To do:
For each line of the data below, copy it if it holds the word "Online".

Stored data:
● ● ● ● ●
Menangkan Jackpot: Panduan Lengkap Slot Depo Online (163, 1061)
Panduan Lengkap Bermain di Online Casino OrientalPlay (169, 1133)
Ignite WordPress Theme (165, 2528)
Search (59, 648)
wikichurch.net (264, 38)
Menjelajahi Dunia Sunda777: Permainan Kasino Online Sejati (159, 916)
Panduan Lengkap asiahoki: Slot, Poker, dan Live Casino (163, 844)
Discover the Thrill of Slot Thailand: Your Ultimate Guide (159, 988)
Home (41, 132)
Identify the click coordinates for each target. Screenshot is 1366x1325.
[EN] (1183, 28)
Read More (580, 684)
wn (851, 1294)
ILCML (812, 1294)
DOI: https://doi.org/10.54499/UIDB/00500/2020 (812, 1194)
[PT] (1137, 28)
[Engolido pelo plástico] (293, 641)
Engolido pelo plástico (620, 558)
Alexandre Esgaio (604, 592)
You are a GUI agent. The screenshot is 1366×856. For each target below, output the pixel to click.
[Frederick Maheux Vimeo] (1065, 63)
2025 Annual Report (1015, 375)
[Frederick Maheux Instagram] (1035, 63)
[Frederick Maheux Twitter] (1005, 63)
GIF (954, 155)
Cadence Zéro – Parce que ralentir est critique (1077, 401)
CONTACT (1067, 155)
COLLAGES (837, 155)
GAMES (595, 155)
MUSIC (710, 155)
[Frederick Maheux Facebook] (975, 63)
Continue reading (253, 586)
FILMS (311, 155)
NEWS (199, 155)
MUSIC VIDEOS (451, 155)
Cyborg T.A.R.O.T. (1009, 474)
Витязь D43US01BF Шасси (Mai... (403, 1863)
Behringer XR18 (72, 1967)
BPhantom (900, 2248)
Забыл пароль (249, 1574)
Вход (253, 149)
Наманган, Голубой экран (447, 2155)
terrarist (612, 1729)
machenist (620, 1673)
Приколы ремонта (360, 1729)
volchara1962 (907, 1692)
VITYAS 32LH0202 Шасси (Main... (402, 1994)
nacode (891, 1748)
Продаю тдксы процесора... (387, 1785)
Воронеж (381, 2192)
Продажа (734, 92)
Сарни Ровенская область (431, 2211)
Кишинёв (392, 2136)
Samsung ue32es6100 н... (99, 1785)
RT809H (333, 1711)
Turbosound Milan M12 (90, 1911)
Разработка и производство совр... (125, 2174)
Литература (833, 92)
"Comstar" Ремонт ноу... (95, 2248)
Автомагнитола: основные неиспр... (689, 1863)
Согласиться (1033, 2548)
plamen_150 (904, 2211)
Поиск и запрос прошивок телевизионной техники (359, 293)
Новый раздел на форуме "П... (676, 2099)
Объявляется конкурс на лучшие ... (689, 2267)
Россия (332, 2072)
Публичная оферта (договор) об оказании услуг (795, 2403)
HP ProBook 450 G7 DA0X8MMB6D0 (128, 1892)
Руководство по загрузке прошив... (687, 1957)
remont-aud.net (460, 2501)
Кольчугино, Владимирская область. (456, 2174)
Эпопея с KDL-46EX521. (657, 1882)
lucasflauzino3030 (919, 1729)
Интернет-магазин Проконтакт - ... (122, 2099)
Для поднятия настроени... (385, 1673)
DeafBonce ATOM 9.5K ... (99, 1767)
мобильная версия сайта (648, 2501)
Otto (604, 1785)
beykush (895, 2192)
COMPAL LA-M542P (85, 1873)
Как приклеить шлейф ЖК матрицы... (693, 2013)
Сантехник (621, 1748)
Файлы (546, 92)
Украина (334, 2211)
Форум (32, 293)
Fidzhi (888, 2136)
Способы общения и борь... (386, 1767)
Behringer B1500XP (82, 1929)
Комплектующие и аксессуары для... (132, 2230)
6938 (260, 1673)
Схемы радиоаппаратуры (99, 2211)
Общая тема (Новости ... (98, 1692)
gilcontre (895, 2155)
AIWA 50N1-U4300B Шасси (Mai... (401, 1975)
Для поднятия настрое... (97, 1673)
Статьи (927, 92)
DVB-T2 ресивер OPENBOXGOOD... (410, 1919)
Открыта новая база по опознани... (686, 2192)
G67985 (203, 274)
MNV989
● ● ● ● ●
Task response:
Menangkan Jackpot: Panduan Lengkap Slot Depo Online (163, 1061)
Panduan Lengkap Bermain di Online Casino OrientalPlay (169, 1133)
Menjelajahi Dunia Sunda777: Permainan Kasino Online Sejati (159, 916)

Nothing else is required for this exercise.